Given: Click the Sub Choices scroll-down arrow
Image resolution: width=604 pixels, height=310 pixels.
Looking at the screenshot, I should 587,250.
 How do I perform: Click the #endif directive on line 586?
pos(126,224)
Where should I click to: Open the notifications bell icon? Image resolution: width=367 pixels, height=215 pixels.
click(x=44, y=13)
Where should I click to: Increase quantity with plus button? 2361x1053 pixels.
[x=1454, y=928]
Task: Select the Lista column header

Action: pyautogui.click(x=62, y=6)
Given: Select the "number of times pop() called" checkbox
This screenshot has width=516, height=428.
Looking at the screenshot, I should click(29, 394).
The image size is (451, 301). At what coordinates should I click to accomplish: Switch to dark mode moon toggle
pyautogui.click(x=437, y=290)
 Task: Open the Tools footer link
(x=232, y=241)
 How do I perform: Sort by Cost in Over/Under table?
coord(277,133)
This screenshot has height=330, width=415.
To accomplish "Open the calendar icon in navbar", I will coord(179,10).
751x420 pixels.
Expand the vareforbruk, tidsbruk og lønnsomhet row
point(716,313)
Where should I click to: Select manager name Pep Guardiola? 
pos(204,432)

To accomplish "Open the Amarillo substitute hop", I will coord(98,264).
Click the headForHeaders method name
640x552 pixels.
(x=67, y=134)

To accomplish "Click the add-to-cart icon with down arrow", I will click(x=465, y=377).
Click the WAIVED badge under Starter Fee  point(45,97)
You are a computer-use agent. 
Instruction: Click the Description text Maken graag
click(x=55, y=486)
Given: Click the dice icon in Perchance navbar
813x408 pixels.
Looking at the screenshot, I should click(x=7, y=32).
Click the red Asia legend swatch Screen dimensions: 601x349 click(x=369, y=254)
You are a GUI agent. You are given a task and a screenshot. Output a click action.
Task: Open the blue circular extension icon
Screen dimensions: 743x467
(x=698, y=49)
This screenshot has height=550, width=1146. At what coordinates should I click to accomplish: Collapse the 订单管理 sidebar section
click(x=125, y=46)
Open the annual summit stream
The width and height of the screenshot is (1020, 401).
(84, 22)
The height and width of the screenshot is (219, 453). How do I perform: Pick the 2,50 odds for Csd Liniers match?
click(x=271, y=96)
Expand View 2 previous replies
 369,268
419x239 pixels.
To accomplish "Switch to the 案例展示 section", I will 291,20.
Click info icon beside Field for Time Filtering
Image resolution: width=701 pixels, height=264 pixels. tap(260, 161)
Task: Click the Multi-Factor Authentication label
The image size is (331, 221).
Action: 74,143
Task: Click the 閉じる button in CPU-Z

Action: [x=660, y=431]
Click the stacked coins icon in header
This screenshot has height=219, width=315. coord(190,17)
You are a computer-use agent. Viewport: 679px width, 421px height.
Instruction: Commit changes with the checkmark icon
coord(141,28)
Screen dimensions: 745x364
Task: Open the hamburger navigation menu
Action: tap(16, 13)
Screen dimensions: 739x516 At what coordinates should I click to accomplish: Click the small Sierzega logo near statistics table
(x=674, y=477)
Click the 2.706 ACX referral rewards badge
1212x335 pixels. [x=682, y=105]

- **Work request**
Among the lines of the preceding data, which ones hold the word "computer"? List them.

- **Exercise output**
You are a computer-use agent. 
You are a computer-use agent. Viewport: 679px width, 421px height.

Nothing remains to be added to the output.